Question

Find the real solutions of each equation. Use a calculator to express any solutions rounded to two decimal places. $$ x-4 x^{1 / 2}+2=0 $$

Short answer

The real solutions are approximately 11.66 and 0.34.

Step-by-step solution

Substitute the square root

Let’s make the substitution: Let \(y = x^{\frac{1}{2}}\). This will transform the equation into a quadratic form. That gives us the new equation \(x = y^2\), so the equation becomes \(y^2 - 4y + 2 = 0\).

Apply the quadratic formula

The quadratic formula is given by \(y = \frac{-b \pm \sqrt{b^2 - 4ac}}{2a}\). For our equation \(y^2 - 4y + 2 = 0\), we have \(a = 1\), \(b = -4\), and \(c = 2\). Substitute these values into the quadratic formula: \(y = \frac{4 \pm \sqrt{16 - 8}}{2}\).

Simplify the quadratic formula

Simplify the expression under the square root \(\sqrt{8}\) and then the entire formula: \(y = \frac{4 \pm \sqrt{8}}{2}\). Because \(\sqrt{8} = 2\sqrt{2}\), the expression simplifies to: \(y = \frac{4 \pm 2\sqrt{2}}{2} = 2 \pm \sqrt{2}\).

Substitute back for x

Recall that \(y = x^{\frac{1}{2}}\). Hence, \(x = y^2\). We have two solutions for \(y\): \(2 + \sqrt{2}\) and \(2 - \sqrt{2}\). Calculate \(x\) for each: \((2 + \sqrt{2})^2 = 4 + 4\sqrt{2} + 2 = 6 + 4\sqrt{2}\) and \((2 - \sqrt{2})^2 = 4 - 4\sqrt{2} + 2 = 6 - 4\sqrt{2}\).

Use a calculator and round

Find the decimal values of \(6 + 4\sqrt{2} \approx 11.66\) and \(6 - 4\sqrt{2} \approx 0.34\).

Key concepts

Quadratic Formula

The quadratic formula is a powerful tool for solving quadratic equations of the form \(ax^2 + bx + c = 0\). Using the formula, you can find the roots of any quadratic equation. The formula is \[ x = \frac{-b \pm \sqrt{b^2 - 4ac}}{2a} \]. It involves substituting the coefficients \(a\), \(b\), and \(c\) into the formula and solving for \(x\). Let's break it down step-by-step:

• Identify the coefficients: \(a\), \(b\), and \(c\).
• Compute the value under the square root (discriminant) \(b^2 - 4ac\).
• Calculate the values of \(x\) using the formula.

The quadratic formula can be very handy, especially when factoring is difficult or impossible.

Real Solutions

In dealing with quadratic equations, you may encounter different types of solutions based on the discriminant (\(b^2 - 4ac\)). The solutions can be real or complex. Real solutions occur when the discriminant is non-negative (\(b^2 - 4ac \geq 0\)). When the discriminant is positive, you get two distinct real solutions:

• If the discriminant is zero, there is exactly one real solution, which is known as a repeated or double root.
• If the discriminant is negative, no real solutions exist; instead, you have complex solutions.

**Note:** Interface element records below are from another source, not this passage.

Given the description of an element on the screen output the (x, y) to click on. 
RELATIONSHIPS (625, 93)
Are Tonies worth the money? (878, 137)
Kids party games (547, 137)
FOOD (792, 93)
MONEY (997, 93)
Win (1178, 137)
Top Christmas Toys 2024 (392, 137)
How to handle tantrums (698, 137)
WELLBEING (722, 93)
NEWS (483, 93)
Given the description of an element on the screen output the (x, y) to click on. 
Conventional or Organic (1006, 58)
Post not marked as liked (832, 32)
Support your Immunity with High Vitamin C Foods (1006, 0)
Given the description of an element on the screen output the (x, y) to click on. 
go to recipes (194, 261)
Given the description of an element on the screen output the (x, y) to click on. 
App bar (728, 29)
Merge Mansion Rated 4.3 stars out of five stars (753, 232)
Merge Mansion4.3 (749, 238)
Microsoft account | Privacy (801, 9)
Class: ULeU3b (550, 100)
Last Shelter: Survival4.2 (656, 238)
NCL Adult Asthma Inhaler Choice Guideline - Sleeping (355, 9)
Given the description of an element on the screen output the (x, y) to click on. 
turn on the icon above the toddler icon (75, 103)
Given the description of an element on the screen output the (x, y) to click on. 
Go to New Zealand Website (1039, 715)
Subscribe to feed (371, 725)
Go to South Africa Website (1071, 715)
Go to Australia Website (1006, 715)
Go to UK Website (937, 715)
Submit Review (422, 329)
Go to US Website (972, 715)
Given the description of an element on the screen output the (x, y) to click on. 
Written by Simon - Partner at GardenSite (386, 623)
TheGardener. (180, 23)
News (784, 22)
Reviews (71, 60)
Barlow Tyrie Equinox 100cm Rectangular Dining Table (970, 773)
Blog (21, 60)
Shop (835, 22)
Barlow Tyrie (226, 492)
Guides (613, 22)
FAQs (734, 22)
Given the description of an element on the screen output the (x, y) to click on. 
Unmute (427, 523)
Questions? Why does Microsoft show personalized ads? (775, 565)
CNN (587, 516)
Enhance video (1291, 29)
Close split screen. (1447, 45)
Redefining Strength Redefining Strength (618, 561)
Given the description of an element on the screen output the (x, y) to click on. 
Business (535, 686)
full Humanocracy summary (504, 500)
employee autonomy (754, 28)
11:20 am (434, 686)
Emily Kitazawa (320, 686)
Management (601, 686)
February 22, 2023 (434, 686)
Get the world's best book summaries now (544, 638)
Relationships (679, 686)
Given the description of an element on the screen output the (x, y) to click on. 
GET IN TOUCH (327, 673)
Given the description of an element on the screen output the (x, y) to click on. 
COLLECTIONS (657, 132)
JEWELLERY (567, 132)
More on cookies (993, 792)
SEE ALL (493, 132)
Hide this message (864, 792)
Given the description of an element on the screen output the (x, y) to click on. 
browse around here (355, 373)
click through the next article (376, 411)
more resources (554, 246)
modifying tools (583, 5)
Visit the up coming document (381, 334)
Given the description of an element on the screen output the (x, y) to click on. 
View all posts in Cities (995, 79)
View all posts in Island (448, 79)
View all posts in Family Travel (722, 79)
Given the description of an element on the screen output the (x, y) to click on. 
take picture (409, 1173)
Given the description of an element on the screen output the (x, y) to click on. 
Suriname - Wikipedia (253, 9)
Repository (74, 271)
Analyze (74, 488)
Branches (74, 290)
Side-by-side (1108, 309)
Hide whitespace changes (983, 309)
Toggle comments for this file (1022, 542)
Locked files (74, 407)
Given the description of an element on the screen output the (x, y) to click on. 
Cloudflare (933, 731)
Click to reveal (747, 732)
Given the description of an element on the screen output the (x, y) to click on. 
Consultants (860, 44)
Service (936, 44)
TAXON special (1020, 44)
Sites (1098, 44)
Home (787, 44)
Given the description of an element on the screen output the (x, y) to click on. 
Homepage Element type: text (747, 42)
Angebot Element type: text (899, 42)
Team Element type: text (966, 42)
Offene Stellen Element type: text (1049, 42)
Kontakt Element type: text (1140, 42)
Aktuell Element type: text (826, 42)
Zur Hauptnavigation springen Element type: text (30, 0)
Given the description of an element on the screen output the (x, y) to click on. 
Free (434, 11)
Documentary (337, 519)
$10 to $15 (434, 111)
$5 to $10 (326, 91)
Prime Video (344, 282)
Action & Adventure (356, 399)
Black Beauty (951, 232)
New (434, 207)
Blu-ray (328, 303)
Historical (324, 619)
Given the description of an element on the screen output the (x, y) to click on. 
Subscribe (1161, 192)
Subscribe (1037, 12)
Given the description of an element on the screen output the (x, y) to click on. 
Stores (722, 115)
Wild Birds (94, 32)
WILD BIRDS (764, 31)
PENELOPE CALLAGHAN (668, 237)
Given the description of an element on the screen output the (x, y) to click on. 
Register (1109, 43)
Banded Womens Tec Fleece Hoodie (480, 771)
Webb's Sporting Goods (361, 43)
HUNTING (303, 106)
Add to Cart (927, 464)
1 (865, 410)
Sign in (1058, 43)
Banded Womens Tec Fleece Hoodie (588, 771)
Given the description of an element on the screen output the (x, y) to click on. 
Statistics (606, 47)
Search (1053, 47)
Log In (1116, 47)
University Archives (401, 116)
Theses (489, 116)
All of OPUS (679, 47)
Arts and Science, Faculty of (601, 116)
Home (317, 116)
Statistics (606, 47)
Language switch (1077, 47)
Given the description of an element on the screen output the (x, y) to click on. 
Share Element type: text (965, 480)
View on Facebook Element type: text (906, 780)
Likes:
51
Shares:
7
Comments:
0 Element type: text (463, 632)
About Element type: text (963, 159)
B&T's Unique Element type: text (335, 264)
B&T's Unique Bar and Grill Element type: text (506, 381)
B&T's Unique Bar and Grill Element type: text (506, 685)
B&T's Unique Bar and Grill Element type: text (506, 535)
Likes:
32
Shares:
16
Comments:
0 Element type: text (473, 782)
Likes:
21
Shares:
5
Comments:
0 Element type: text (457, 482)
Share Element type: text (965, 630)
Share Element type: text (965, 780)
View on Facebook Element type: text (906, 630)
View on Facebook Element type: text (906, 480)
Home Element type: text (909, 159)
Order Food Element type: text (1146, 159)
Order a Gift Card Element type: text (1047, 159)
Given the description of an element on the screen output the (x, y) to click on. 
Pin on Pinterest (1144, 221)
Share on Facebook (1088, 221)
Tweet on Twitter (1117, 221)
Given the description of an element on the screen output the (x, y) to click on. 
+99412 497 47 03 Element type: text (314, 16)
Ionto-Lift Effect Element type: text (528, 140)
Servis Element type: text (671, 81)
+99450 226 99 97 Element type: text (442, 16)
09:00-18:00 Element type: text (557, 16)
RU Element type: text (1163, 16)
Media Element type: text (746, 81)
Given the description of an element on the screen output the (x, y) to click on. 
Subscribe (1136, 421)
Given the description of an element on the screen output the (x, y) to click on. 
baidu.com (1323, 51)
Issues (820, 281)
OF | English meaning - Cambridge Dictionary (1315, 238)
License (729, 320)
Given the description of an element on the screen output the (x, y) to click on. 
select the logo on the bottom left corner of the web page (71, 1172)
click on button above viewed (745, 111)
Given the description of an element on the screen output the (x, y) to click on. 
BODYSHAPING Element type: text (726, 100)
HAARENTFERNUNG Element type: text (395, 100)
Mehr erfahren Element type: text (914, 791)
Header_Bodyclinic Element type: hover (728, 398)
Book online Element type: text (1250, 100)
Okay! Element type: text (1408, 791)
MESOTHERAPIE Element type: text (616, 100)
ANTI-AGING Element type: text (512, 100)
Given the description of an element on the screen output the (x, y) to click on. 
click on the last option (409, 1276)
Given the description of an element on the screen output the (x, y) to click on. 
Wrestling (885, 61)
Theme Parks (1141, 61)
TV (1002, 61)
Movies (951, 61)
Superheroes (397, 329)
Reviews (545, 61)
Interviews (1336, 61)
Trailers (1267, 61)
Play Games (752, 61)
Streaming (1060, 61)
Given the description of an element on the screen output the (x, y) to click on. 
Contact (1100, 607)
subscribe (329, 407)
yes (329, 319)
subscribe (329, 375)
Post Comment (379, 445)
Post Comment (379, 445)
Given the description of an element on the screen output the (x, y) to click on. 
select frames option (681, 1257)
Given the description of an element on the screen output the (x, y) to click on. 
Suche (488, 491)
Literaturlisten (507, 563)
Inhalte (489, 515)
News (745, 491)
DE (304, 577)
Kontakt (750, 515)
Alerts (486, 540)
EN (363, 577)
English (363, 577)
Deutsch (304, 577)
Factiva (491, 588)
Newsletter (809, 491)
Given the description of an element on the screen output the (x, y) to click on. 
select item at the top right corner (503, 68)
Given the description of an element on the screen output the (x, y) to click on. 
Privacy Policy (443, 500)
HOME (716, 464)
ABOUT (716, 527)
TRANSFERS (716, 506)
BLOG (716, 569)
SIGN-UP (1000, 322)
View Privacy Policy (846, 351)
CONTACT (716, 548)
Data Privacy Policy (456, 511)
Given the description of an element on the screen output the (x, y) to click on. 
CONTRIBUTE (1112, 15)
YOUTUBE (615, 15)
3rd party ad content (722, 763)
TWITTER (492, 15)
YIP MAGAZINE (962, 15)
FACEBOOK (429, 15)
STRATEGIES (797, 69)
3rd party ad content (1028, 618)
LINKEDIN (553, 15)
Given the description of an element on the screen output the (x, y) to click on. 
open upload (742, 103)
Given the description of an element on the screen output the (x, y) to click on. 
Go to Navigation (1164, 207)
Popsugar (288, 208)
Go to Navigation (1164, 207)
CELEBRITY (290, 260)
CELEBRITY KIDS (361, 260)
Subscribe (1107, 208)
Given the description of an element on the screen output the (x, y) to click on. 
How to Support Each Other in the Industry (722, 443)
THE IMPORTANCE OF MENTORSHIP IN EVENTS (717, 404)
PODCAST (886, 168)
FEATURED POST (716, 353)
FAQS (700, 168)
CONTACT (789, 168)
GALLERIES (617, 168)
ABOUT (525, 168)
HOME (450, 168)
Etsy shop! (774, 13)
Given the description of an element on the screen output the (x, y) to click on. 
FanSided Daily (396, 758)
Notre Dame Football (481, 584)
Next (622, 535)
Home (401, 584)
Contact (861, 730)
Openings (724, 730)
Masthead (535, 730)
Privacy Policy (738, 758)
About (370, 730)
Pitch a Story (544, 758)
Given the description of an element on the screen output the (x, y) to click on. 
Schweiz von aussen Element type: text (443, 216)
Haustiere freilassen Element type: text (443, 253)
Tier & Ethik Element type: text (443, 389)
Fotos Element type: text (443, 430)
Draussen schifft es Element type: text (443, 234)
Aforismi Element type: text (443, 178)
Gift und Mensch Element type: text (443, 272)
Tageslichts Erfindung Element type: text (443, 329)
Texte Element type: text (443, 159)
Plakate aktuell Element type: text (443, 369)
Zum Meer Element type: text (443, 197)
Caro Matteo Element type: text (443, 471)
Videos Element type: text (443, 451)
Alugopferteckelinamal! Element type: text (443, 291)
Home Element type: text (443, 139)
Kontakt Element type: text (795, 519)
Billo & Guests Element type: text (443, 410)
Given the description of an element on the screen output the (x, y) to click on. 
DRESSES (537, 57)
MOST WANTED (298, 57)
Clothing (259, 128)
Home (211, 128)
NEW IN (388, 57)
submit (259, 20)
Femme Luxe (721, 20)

For the equation in our exercise, the discriminant \(16 - 8 = 8\) is positive, which means we have two distinct real solutions.

Substitution Method

When dealing with equations that are not easily recognizable as quadratic forms, the substitution method is very useful. The substitution method involves introducing a new variable to simplify the equation. For example, in our exercise, we used the substitution \(y = x^{1/2}\). This transforms the original equation into a quadratic one in terms of \(y\):

• First, solve for \(y\) using the quadratic formula.
• Once you have the solutions for \(y\), substitute back to find the values for the original variable \(x\).

This approach often simplifies the process and avoids more complex algebraic manipulations.

Square Roots

Working with square roots is crucial when solving quadratic equations, especially when simplifying the results from the quadratic formula. The square root function, \(\sqrt{x}\), gives us a number which, when squared, returns the original value.
Consider the simplification step in our exercise, where we encountered the expression \(\frac{4 \pm 2\sqrt{2}}{2}\). This reduces to \(2 \pm \sqrt{2}\). When dealing with roots, always remember:

• Simplify the expression wherever possible.
• Perform any necessary arithmetic operations under the root before division or multiplication.

Once simplified, substitute back into the original variable, as demonstrated. Working with square roots can seem tricky, but with practice, it becomes a straightforward process.